● **WHAT YOU WILL DO**
Write out everything in the thread on image markup from "So, updated suggestion" down to "compact while discussing.", and swap each "prodnote" for "production-note".

● **SOURCE EXTRACT**
But I don't think autocompletion is important.

martinpub commented 3 years ago

For our purposes, I'd be fine with only allowing pagebreaks inbetween <figure class="image"> sets in an image series. There would be no case where we would want to have a page break between a figcaption and the image itself. I know there are cases where the caption is placed on a different page than the image, but I see no reason why we would specifically want to recreate that in the EPUB file. This is me talking from SPSM's point of view, though, so there may be opposing ideas.

I agree, I see no point in having that for MTM either. Allowing page breaks between image figures in an image-serious is enough.

josteinaj commented 3 years ago

So I guess:

image-series: figcaption? (pagenum* prodnote* image)+
image: figcaption? prodnote* img prodnote*
AndersEkl commented 3 years ago

@josteinaj Why is there a prodnote* before the img in the image case?

josteinaj commented 3 years ago

@AndersEkl Good catch, thanks.

The 2015-1 guidelines is:

image: img (pagebreak | prodnote)* figcaption?

So, updated suggestion for 2020-1:

image-series: figcaption? (pagenum* prodnote* image)+
image: img prodnote* figcaption?

I hope this DTD-ish syntax makes sense, I just thought it would be more compact while discussing.

● **PROVIDED MATERIAL**
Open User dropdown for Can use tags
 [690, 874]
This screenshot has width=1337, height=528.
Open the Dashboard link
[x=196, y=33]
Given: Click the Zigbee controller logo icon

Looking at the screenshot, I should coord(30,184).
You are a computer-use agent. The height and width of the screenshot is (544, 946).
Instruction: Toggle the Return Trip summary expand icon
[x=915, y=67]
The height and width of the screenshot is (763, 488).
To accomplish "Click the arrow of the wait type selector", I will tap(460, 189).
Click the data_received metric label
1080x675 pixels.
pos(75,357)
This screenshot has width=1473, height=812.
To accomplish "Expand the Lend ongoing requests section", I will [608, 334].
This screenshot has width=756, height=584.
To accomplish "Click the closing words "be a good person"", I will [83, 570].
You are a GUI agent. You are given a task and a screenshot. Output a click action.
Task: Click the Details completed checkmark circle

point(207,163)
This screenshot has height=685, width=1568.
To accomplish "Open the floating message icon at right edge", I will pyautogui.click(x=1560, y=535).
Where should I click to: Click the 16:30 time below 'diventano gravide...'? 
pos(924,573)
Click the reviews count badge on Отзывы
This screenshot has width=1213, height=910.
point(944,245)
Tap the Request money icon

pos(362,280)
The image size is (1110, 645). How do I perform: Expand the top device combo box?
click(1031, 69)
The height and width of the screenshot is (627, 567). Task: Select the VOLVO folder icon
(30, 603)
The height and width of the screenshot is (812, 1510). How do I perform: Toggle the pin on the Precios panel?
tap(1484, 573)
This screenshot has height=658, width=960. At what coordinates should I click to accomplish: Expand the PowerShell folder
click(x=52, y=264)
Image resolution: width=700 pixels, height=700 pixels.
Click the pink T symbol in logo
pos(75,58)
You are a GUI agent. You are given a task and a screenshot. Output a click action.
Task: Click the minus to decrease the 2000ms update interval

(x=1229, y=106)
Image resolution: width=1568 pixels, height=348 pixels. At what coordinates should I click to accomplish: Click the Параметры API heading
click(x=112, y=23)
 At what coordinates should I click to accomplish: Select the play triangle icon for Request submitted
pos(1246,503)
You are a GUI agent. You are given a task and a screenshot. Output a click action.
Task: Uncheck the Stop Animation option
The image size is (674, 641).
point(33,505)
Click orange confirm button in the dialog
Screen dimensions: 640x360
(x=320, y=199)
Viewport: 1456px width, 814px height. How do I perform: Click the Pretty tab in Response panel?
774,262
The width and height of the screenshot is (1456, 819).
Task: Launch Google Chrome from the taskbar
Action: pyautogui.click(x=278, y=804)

● **WRITTEN ANSWER**
So, updated suggestion for 2020-1:

image-series: figcaption? (pagenum* production-note* image)+
image: img production-note* figcaption?

I hope this DTD-ish syntax makes sense, I just thought it would be more compact while discussing.